11      Moreover, we are not persuaded that the evidence would have supported a voluntary intoxication defense.  That is, even if Prochaska had introduced evidence of his actual BAC level and the general effects to be expected at that degree of intoxication, the fact remained that Prochaska had the wherewithal to climb up on a roof, remove a vent, and thereby enter a house.  A contractor testified that removing an exhaust fan from the vent as Prochaska did would have involved considerable time and effort.  In sum, Prochaska’s actions did not show that he was “utterly incapable” of forming intent.  To the contrary, they demonstrated that he had sufficient mental awareness to attempt to enter a house through a relatively strenuous break-in.  Accordingly, we reject Prochaska’s claim of ineffective assistance of counsel and his alternate theory that the real controversy was not tried because counsel did not attempt to present a voluntary intoxication defense.

Sufficiency of the Evidence

12      Prochaska concedes that there was sufficient evidence to convict him of misdemeanor damage to property.  However, in order to rise to the level of felony damage to property, the amount of damages must exceed $2,500.  Wis.

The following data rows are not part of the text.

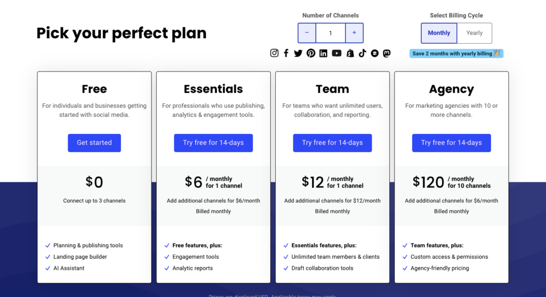
Task: Click the TikTok channel icon
Action: point(363,53)
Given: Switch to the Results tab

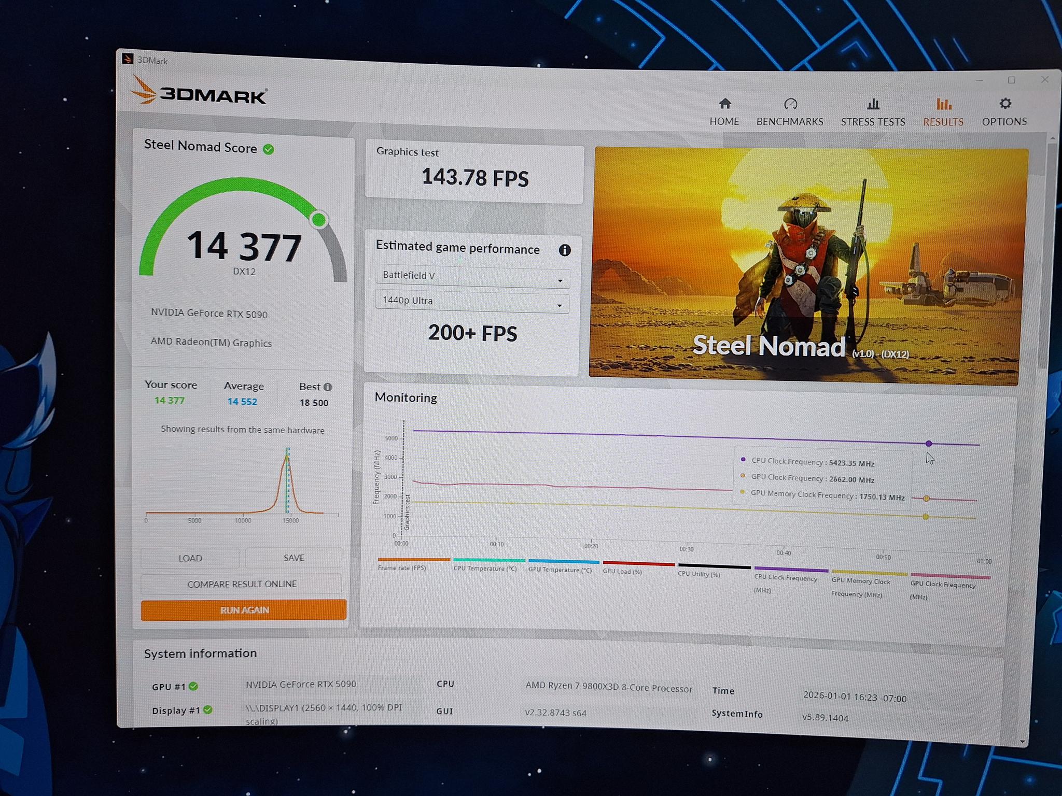Looking at the screenshot, I should coord(943,111).
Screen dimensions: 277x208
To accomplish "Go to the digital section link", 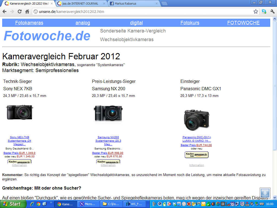I will pyautogui.click(x=136, y=23).
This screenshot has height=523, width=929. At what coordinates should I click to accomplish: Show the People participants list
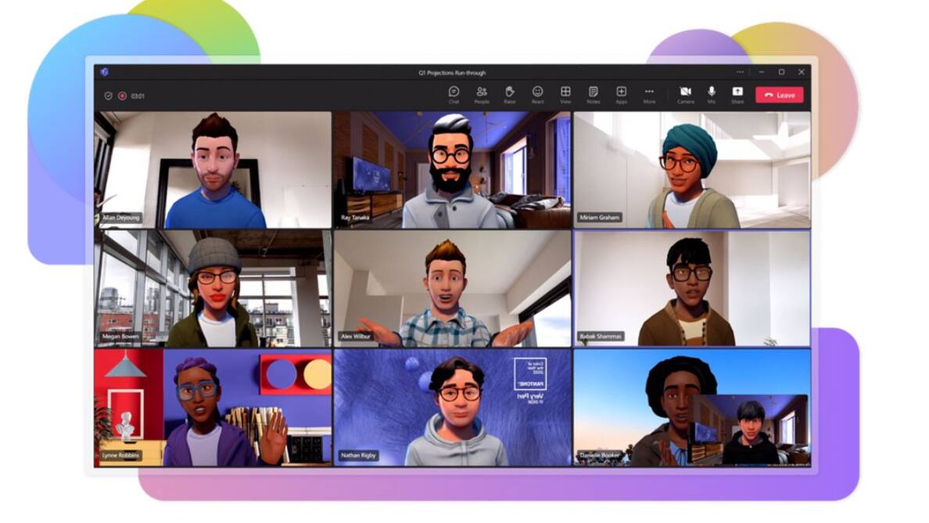point(482,94)
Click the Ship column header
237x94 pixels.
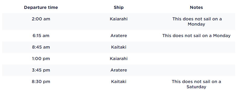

Stat. § 943.01(2)(d).  Prochaska argues that there was insufficient evidence for the jury to find that his admittedly intentional act of tampering with the roof vent resulted in more than $2,500 in damage, or in the alternative that his act of falling through an interior ceiling—which admittedly resulted in more than $2,500 in damages—was intentional.

13      The flaw in Prochaska’s theory is that it was not necessary for the jury to find that Prochaska intended to do damage to the ceiling in particular when he dropped through the vent.  A defendant need not “foresee or intend the specific consequences of [an] act in order to possess the requisite intent.”  State v. Gould, 56 Wis. 2d 808, 813, 202 N.W.2d 903 (1973).  Rather, a defendant is “presumed to intend the natural and probable consequences of … acts voluntarily and knowingly performed.”  Id.

14      A jury could conclude that a natural and probable consequence of jumping or dropping though a hole in a roof into the dark would be to exert a significant degree of force on whatever one landed upon.  One foreseeable consequence was damage to the ceiling or anything else Prochaska landed on, even if he did not anticipate the specific consequence of breaking through the ceiling. 

            By the Court.—Judgment and orders affirmed.

            This opinion will not be published.  See Wis. Stat. Rule 809.23(1)(b)5.



[1]  All references to the Wisconsin Statutes are to the 2009-10 version unless otherwise noted.

[2]  Prochaska specifically suggests the following instruction:  

Evidence has been presented which, if believed by you, tends to show that the defendant was intoxicated at the time of the alleged offense.  You must consider this evidence in deciding whether the defendant acted with the [intent] required for this offense. 

If the defendant was so intoxicated that the defendant did not [intend to steal], you must find the defendant not guilty of [burglary]. 

Before you may find the defendant guilty, the State must prove by evidence that satisfies you beyond a reasonable doubt that the defendant (describe mental state).